Problem to solve: Please copy out each line of the entries in which "Viewport" appears.

-- Provided records follows --

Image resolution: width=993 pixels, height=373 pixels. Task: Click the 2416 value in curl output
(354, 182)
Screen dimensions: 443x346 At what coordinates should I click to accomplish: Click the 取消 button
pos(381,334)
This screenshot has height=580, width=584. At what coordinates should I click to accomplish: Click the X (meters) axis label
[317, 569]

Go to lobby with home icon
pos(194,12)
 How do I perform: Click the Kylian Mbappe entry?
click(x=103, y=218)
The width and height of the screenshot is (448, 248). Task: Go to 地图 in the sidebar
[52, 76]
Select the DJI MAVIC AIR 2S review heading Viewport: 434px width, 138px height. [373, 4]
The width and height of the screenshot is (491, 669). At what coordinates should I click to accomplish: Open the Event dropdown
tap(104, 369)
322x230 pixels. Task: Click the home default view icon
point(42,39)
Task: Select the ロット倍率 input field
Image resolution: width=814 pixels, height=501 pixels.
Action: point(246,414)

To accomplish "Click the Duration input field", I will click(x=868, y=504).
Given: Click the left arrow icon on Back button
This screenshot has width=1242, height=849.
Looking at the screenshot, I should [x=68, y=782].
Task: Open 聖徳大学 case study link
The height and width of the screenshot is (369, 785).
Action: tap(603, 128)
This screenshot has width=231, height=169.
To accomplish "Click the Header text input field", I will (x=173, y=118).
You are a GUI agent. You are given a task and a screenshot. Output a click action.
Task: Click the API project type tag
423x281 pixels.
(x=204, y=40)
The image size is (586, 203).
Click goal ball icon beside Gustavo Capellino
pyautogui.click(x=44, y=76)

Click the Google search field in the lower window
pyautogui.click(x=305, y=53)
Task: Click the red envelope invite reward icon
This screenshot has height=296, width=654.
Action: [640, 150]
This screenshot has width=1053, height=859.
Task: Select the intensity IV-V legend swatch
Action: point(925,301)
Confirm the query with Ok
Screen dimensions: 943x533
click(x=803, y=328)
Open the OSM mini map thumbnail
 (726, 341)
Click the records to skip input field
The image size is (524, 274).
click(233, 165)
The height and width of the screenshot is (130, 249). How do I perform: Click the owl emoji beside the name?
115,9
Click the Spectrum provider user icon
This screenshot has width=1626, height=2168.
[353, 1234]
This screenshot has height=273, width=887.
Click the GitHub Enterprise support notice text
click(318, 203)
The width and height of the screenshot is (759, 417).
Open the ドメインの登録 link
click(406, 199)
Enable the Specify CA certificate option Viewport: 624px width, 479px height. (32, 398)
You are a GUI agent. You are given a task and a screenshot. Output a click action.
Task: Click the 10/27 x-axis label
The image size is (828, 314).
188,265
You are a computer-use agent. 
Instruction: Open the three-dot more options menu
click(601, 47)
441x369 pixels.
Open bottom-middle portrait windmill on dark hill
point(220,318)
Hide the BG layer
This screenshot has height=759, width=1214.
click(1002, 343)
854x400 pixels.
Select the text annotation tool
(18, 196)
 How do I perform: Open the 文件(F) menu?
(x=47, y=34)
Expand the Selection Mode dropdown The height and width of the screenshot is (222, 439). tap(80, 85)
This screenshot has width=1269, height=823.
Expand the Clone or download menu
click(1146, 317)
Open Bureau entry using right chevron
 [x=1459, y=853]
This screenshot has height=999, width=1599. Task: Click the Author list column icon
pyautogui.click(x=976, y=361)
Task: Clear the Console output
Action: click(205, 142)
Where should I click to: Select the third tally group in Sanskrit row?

-- Provided records concluded --

Response:
Select the DJI MAVIC AIR 2S review heading Viewport: 434px width, 138px height. [373, 4]
Enable the Specify CA certificate option Viewport: 624px width, 479px height. (32, 398)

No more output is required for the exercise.